Musica e royalties: Apple contro l'ascolto free?

Apple propone un sistema semplificato e più generoso per il pagamento delle royalties derivanti dallo streaming, ma potrebbe limitare i servizi gratuiti.
Apple propone un sistema semplificato e più generoso per il pagamento delle royalties derivanti dallo streaming, ma potrebbe limitare i servizi gratuiti.

Apple punta a royalties più generose per lo streaming musicale, una proposta che potrebbe rendere complicata la sopravvivenza di servizi che propongono l’ascolto di brani anche in modalità gratuita. È quanto emerge da un report di Billboard, testata che sostiene come il gruppo di Cupertino sia intenzionato a proporre un sistema di pagamento semplificato e più generoso per gli artisti.

Secondo quanto riportato dalla pubblicazione statunitense, Apple avrebbe proposto all’U.S. Copyright Royalty Board un metodo semplificato per corrispondere le royalties derivanti dallo streaming ad autori, musicisti ed etichette discografiche. La società di Cupertino, proprietaria di Apple Music, mira a tariffe fisse che siano “eque, semplici e trasparenti”, per abbattere “la struttura incredibilmente complicata attualmente esistente”. Per farlo, il gruppo ha suggerito un prezzo di 9.1 centesimi ogni 100 riproduzioni di un brano, un fatto che potrebbe equiparare questi stream al prezzo di un download digitale. Una proposta che, per quanto sia migliore per artisti ed etichette, secondo Billboard rischia di complicare la sopravvivenza di servizi di streaming gratuito, quali Spotify e YouTube.
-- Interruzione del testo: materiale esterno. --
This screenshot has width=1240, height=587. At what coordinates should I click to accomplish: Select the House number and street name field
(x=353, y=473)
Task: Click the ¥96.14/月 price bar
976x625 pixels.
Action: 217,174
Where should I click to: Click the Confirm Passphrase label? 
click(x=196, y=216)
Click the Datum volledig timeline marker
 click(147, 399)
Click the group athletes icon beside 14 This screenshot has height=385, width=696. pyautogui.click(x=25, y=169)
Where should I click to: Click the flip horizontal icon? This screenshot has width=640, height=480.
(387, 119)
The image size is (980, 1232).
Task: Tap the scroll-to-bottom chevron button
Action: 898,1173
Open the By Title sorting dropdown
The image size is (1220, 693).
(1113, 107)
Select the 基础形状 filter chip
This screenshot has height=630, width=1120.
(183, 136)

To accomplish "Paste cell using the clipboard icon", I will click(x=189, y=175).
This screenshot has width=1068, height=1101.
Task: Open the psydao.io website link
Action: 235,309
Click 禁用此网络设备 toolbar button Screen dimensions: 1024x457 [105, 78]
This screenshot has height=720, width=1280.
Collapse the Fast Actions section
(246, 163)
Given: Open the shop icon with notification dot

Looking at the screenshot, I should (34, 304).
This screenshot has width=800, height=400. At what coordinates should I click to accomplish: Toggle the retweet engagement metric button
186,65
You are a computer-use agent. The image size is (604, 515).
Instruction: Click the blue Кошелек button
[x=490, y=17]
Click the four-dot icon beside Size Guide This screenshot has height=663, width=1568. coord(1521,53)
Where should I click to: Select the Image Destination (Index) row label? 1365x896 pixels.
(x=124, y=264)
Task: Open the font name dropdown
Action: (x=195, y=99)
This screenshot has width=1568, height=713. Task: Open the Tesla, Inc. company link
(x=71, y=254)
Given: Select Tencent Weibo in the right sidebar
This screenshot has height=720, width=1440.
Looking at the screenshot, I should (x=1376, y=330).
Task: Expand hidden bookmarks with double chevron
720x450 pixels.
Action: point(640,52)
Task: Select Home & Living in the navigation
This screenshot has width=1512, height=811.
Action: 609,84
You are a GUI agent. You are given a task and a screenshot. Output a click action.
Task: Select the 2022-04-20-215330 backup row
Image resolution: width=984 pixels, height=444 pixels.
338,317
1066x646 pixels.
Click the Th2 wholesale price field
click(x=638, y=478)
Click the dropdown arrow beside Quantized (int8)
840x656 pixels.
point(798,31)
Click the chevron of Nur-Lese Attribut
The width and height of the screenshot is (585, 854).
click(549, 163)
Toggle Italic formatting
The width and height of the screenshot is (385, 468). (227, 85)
Così come spiegato dalla testata statunitense, il sistema oggi in vigore risulta estremamente complicato. Le società corrispondono dal 10,5 al 12% dei loro guadagni tramite formule di revenue sharing. Il calcolo è determinato dalla somma di diversi fattori, quali il numero delle riproduzioni, le performance pubbliche e molto altro ancora, per giungere a un prezzo finale che viene poi corrisposto agli editori e alle società collegate. I vari servizi di streaming, tuttavia, oggi possono comunque negoziare accordi differenti con le singole etichette.

Non è noto se il Copyright Royalty Board prenderà in considerazione la proposta di Apple, poiché un panel di tre giudici si troverebbe ancora agli stadi preliminari per definire le tariffe che saranno scelte dal 2018 al 2022. Qualora l’idea targata mela morsicata dovesse entrare a tutti gli effetti nella definizione dei compensi di streaming, però, i compensi rischierebbero di essere troppo elevati per quelle società che, oltre agli abbonamenti, offrono anche forme di streaming gratuito. Lo sguardo è verso Spotify, il leader di settore, piattaforma che da sempre offre l’accesso gratuito al catalogo poiché supportato dall’advertising, oltre alle normali sottoscrizioni mensili.

Secondo alcuni analisti, nonché la stessa Billboard, la strategia di Apple potrebbe essere utile all’azienda proprio per ridurre la concorrenza dei gettonati rivali gratuiti, affinché siano progressivamente costretti a imporre piani d’abbonamento ai loro utenti. Un fatto, tuttavia, di cui non è possibile prevedere gli effetti al momento sul mercato: non è conseguenza immediata, infatti, che gli ascoltatori privati di proposte gratuite si abbonino a servizi a pagamento. E con il successo di queste piattaforme nell’arginare la pirateria, il rischio di fare passi indietro è più che concreto.